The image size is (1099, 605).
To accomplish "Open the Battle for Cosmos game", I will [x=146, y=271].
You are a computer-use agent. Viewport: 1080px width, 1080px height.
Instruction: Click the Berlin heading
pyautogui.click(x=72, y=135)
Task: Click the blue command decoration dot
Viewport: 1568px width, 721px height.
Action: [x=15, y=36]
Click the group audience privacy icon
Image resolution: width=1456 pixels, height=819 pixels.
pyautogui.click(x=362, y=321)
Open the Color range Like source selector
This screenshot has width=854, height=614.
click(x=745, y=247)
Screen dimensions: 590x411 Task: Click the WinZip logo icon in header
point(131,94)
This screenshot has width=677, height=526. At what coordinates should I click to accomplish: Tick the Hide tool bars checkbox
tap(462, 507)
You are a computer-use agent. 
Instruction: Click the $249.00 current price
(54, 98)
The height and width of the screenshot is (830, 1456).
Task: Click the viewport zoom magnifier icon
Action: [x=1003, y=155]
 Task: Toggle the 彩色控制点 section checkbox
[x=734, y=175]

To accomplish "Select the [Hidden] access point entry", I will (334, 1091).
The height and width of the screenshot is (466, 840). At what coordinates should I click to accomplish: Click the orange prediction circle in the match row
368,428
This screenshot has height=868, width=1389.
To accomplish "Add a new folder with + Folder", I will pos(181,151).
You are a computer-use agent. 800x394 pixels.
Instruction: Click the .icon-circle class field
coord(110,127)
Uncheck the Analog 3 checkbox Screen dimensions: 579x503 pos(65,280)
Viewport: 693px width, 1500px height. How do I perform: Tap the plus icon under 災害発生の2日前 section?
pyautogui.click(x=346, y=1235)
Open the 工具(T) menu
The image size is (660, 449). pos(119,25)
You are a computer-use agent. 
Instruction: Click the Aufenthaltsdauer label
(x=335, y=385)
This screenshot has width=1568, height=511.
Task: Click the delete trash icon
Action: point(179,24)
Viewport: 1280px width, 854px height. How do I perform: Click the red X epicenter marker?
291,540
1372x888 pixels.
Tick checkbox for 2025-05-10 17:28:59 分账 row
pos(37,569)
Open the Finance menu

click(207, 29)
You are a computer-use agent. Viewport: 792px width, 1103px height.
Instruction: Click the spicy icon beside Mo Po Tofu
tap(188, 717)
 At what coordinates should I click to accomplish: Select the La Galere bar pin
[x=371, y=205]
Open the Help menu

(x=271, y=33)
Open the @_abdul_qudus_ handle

**TASK:** Gather every line from the entries above where the word "agent" appears, and copy them.

**WORKED SOLUTION:**
You are a computer-use agent. Viewport: 1080px width, 1080px height.
You are a computer-use agent. 
You are a computer-use agent. 800x394 pixels.
You are a computer-use agent. 
You are a computer-use agent. Viewport: 792px width, 1103px height.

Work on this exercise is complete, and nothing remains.